31 ago. 2012

La vida no se puede pagar con las cosas


 En la provincia de Hamkyung-Norte, un obrero llamado Kim perdió su vida al intentar ayudar a las de dos de sus compañeros de la obra. Era un padre de dos hijos pequeños y esposo de una mujer que esperaba todos los días en la puerta a la hora de su llegada. Presenció que sus compañeros se hundían en el barro y saltó de forma inmediata para ayudarles. Consiguió sacar por la fuerza a uno de ellos pero la gravedad de la succión del barro era tan fuerte que fueron enterrados sin que nadie pudiera hacer algo. Su corta vida acababa de terminar y sus compañeros, contritos del accidente.

 Esta noticia también llegó a los oídos del régimen que el recién ascendido Kim Jong-Eun ordenó que regalara un aparato de televisión usado, veinte kilos de arroz y cincuenta mil wons por su valentía y demostrar un acto de ejemplo salvando la vida a uno de sus compañeros. Comparando con la desaparición de Kim, aquella cantidad era sumamente inferior para la exigua mujer que a partir de aquel momento tenía que enfrentar la vida con sus propias fuerzas. Muchas lenguas maldecían al régimen silenciosamente: "¿Acaso la vida de Kim vale solo esas cosas que dieron?", "No saben que la vida es algo impagable e intentan dar una imagen de generosidad para luego lavarse las manos...que pena". 

 Los cuchicheos críticos pero invisibles acribillan sensatamente al nuevo líder del régimen norcoreano. En el pueblo donde trabajaba el señor Kim empiezan a estar decepcionados con la largueza insultante del régimen. Se dicen: "Y si yo muero, ¿mi vida equivaldrá solamente un par de kilos de arroz, un aparato que funciona mediocremente y billetes arrugados hasta saciar?". Están exasperados y maldicen: "Para ellos, nosotros somos peor que los animales". Sus manos empiezan a pulirse para hacer algunas pintadas críticas aunque puedan ser castigados a ser despegadas del resto del cuerpo.

§ **Extractos del material**:

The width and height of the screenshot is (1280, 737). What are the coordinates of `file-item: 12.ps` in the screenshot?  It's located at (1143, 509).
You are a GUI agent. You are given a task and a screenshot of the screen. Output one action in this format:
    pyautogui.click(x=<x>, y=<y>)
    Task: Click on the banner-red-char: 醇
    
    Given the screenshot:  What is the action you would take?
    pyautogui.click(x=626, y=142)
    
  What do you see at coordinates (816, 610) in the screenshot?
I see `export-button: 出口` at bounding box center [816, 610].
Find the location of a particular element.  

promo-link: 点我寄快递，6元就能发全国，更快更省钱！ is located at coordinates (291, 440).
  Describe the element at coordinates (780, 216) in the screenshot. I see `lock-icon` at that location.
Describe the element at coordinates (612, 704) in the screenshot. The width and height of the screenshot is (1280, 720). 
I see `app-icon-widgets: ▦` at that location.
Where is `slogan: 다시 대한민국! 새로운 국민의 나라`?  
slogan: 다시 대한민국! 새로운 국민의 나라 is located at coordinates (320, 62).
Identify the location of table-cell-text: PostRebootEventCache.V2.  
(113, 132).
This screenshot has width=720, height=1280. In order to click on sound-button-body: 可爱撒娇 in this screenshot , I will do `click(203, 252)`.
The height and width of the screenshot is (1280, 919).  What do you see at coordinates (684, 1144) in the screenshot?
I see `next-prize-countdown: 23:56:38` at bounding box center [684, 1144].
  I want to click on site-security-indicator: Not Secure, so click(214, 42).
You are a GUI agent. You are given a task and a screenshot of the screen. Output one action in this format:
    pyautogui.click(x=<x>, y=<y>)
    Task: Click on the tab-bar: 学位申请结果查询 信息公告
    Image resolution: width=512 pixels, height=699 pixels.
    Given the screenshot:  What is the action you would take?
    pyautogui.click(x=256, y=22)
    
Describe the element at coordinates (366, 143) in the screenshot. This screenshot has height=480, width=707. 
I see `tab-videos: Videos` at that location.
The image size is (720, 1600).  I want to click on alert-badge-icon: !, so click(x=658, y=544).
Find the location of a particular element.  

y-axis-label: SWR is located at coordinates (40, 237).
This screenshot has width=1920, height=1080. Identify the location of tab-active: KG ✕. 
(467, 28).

§ **Instrucción de trabajo A**: Devuelve el fragmento del texto sobre el obrero Kim que empieza en "En la provincia" y termina en "contritos del accidente.".
§ **Instrucción de trabajo B**:
Indica si cada afirmación concuerda con el texto sobre el obrero Kim. Responde sí o no y cita las palabras del texto que lo deciden.
(i) Kim era padre de dos hijos pequeños.
(ii) Kim logró sacar del barro a sus dos compañeros.
(iii) El régimen regaló un televisor nuevo.
§ **Instrucción de trabajo C**:
Responde estas preguntas según el texto sobre el obrero Kim.
(i) ¿En qué provincia ocurrió el accidente?
(ii) ¿Cuántos kilos de arroz ordenó regalar Kim Jong-Eun?
(iii) ¿Qué se dice en el pueblo que son para el régimen, según sus maldiciones?

§ **Solución desarrollada A**:
En la provincia de Hamkyung-Norte, un obrero llamado Kim perdió su vida al intentar ayudar a las de dos de sus compañeros de la obra. Era un padre de dos hijos pequeños y esposo de una mujer que esperaba todos los días en la puerta a la hora de su llegada. Presenció que sus compañeros se hundían en el barro y saltó de forma inmediata para ayudarles. Consiguió sacar por la fuerza a uno de ellos pero la gravedad de la succión del barro era tan fuerte que fueron enterrados sin que nadie pudiera hacer algo. Su corta vida acababa de terminar y sus compañeros, contritos del accidente.

§ **Solución desarrollada B**:
(i) Sí: "Era un padre de dos hijos pequeños"
(ii) No: "Consiguió sacar por la fuerza a uno de ellos"
(iii) No: "un aparato de televisión usado"

§ **Solución desarrollada C**:
(i) En la provincia de Hamkyung-Norte.
(ii) Veinte kilos.
(iii) Peor que los animales.